After dinner, back to the hotel where everyone else decides to call it a day, Janet too. So I go out to the Nile on my own - which, in all honesty, I rather prefer. One of the problems of travelling with a group - never mind leading one - is that you cannot lose yourself so easily in your surroundings. You always have this bubble - and babble - of people around you.
The streets are full of people taking their evening stroll, admiring and being admired. Amazing mix of people. Some strikingly attractive women in western outfits, small, dark and shapely, with fine eyes. But looking at the middle-aged women, it is clear that something horrible happens in-between: they seem to follow the Mediterranean model, turning fat and overblown in old age. The men vary from blackest Nubians(?) to high-yaller types. Unlike the women, or perhaps in some kind of cosmic compensation - that Egyptian love of Maat, or balance - the men seem to become attenuated, thinning out to nothing, as they get older, a kind of do-it-yourself mummification while you are still alive.

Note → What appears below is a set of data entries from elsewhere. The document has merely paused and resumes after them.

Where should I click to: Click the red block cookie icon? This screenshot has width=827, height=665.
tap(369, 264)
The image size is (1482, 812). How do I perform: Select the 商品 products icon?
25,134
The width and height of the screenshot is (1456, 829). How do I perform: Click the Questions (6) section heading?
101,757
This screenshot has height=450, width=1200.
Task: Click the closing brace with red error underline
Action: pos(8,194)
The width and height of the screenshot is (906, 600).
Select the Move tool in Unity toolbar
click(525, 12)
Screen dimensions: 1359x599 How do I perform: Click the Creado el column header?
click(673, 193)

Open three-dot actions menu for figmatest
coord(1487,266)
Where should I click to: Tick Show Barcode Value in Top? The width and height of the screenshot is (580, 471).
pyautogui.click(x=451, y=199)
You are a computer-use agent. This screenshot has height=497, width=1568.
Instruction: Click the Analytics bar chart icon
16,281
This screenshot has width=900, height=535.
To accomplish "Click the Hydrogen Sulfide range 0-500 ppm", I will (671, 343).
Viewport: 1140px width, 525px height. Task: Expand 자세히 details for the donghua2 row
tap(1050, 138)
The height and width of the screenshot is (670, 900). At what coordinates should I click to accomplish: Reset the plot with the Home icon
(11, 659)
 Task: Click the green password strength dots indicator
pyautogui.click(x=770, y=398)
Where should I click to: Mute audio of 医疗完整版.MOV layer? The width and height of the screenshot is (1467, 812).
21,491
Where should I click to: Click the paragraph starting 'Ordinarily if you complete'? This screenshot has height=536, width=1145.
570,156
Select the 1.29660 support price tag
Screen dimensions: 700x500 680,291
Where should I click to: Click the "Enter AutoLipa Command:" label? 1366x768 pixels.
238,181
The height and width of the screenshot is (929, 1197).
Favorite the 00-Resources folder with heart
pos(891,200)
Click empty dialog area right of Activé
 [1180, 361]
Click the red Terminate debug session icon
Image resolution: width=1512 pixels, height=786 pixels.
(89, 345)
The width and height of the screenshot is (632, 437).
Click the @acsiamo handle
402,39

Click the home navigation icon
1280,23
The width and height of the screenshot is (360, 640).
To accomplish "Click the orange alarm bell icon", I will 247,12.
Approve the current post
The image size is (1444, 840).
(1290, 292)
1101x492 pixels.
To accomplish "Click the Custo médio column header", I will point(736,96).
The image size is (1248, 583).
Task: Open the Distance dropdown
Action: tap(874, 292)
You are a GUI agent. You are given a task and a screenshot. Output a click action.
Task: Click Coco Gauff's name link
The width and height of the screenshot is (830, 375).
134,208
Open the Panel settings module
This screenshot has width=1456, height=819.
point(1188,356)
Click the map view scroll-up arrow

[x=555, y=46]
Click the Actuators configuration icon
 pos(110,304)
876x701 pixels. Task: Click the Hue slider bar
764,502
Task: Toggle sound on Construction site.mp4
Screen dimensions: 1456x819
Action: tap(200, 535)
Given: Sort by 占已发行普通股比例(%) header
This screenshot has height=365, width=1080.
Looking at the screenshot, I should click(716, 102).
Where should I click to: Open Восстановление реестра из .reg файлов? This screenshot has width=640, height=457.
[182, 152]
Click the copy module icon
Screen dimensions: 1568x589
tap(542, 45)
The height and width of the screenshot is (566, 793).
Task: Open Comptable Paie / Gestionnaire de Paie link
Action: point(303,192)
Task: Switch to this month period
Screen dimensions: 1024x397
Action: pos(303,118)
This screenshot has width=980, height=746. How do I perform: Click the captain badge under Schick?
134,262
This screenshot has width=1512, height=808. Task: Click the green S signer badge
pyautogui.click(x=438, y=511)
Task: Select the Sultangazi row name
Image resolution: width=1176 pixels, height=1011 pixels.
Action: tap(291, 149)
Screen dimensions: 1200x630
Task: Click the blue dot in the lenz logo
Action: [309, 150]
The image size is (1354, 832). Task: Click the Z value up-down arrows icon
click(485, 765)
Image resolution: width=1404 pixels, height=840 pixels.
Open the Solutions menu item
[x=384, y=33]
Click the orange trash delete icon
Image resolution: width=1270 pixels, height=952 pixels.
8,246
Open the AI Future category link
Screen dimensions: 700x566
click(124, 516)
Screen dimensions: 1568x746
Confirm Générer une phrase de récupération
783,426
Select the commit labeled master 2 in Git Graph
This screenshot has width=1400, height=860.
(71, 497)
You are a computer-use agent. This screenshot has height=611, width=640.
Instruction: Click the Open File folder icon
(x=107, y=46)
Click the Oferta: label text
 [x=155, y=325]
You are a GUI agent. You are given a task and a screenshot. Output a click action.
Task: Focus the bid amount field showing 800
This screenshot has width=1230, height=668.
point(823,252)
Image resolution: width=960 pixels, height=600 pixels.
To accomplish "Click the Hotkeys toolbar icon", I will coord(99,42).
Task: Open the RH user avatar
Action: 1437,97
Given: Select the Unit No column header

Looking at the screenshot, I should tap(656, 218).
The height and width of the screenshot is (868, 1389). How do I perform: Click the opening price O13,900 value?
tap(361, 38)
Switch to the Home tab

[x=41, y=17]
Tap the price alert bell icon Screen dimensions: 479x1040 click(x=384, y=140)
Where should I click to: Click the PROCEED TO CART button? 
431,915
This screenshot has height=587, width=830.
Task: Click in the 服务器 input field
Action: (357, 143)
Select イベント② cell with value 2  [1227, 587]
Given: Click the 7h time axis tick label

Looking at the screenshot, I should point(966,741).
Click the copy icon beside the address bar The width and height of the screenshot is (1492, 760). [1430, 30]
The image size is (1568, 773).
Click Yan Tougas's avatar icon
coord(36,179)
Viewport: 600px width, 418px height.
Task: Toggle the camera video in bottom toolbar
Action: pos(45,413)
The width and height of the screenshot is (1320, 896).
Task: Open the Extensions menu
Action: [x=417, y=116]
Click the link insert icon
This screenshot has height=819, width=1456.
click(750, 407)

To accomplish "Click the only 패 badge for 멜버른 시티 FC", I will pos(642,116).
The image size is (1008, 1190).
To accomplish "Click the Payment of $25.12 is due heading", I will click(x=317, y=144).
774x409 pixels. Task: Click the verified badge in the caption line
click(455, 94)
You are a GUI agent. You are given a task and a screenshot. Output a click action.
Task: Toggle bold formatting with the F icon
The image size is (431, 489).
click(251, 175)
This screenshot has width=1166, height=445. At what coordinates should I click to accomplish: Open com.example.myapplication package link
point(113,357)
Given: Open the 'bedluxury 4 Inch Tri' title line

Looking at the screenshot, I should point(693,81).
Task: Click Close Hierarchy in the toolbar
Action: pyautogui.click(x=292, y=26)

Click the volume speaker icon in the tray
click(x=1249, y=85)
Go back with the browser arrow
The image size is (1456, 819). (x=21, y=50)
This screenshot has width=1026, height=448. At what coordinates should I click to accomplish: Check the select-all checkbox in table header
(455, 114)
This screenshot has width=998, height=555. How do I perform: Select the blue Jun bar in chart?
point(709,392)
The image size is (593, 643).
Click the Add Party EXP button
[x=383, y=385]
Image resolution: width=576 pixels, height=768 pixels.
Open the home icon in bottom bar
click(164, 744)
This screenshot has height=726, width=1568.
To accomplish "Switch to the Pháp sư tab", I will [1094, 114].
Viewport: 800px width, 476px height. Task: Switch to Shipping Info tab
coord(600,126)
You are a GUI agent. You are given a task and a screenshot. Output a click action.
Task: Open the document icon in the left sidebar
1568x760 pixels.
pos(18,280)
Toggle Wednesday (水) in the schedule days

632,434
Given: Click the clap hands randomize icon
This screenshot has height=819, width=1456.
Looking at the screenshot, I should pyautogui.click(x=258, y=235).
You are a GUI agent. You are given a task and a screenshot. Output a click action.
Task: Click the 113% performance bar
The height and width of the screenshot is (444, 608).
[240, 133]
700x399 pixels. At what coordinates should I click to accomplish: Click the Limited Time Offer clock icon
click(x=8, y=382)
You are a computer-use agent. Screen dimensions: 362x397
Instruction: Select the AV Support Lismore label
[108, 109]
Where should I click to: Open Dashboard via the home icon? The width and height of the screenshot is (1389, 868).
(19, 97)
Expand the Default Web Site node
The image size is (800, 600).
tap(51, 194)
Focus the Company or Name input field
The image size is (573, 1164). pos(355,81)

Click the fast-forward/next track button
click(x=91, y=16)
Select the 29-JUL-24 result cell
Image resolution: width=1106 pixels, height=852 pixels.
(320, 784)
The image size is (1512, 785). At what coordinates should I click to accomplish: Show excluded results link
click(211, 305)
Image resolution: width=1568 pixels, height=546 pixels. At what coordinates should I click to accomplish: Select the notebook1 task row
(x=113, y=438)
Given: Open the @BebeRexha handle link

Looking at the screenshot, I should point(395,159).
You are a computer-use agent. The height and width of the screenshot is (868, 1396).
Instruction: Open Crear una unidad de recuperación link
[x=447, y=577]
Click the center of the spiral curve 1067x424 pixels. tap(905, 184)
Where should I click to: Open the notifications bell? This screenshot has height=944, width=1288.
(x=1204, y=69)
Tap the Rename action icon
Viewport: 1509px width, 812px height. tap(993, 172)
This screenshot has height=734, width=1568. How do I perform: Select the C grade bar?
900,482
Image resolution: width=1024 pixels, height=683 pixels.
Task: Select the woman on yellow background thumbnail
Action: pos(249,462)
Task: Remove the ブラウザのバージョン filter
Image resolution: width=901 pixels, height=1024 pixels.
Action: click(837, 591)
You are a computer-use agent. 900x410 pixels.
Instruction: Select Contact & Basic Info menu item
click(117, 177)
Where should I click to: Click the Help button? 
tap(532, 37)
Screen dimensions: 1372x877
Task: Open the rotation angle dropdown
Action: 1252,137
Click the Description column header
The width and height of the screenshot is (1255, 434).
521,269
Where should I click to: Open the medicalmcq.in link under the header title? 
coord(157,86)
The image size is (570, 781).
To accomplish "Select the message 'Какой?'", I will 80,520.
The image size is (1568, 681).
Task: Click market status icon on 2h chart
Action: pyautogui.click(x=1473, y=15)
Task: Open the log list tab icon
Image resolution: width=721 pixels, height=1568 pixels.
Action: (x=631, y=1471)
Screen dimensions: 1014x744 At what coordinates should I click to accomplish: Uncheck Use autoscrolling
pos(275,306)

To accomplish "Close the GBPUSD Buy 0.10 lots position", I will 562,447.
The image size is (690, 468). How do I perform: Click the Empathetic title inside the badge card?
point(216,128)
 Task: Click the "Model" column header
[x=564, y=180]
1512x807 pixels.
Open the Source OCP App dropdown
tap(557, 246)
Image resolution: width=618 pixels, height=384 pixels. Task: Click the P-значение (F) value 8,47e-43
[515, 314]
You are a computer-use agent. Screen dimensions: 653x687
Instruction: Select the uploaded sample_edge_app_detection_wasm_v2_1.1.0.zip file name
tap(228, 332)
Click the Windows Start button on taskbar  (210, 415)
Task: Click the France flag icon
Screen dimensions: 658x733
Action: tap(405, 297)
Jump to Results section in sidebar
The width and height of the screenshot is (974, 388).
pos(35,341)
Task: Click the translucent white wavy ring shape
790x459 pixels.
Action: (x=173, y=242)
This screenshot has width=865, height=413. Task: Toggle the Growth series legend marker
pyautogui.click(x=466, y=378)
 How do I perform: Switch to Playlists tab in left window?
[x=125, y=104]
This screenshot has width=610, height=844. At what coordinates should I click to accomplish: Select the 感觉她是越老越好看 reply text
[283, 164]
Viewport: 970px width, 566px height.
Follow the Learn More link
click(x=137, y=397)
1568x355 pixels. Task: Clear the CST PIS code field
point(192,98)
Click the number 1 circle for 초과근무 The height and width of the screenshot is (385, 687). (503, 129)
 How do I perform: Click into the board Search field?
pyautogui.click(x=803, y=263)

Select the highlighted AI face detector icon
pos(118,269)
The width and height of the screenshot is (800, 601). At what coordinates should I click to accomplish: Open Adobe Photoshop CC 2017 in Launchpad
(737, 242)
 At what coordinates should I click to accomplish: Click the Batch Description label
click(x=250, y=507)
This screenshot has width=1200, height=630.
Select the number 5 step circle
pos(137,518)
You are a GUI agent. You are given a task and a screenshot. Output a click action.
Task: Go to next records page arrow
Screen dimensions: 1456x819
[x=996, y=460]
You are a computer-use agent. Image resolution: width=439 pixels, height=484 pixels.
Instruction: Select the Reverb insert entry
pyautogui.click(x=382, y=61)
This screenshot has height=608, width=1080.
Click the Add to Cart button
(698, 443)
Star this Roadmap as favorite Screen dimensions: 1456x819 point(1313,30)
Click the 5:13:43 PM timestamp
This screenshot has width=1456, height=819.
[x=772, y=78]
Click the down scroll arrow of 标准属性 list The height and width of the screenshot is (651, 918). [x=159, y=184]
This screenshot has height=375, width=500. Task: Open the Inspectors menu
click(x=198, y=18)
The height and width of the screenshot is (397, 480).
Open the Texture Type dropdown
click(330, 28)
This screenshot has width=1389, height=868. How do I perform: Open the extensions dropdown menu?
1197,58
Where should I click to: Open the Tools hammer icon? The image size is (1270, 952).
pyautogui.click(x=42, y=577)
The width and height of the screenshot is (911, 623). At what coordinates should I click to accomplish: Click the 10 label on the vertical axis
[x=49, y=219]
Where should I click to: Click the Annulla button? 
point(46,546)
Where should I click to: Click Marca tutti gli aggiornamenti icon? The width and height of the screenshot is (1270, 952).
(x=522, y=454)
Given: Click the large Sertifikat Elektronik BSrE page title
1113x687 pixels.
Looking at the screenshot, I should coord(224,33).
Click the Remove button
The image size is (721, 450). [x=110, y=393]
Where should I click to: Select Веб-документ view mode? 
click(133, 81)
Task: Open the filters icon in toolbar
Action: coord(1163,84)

Tahrir Square bustling madly, lit up like Piccadilly Circus. Then along to the Nile. As ever, a lump comes to my throat when I see this river. The Nile. The Nile, the Nile. Amazing. How can we ever really grasp the reality of places that we visit, places like Egypt which are so rich, so freighted with incident, with our imagining of them, with the romances we build around them? Do we ever really see these places as they are, or only through a haze of fantasy, hopes and desires? I almost want to pinch myself, to make myself feel that I am really here, that I am standing by the Nile, the same Nile that carried a hundred pharaohs, that carried a million blocks of stone for the pyramids, along which so much history has passed. But I cannot. All I can see for the moment is a great river - the largest in the world flowing south to north did I read somewhere? - slightly wider than the Thames in the centre of London, the great incongruous slabs of the hotels rearing up along its banks, with a few battered feluccas tied up nearby for tourists, the huge roaring bustle of dusty Cairo all around it and, not so far away, brooding on the horizon, the hidden but enduring majesty of the pyramids. Ah!, soon.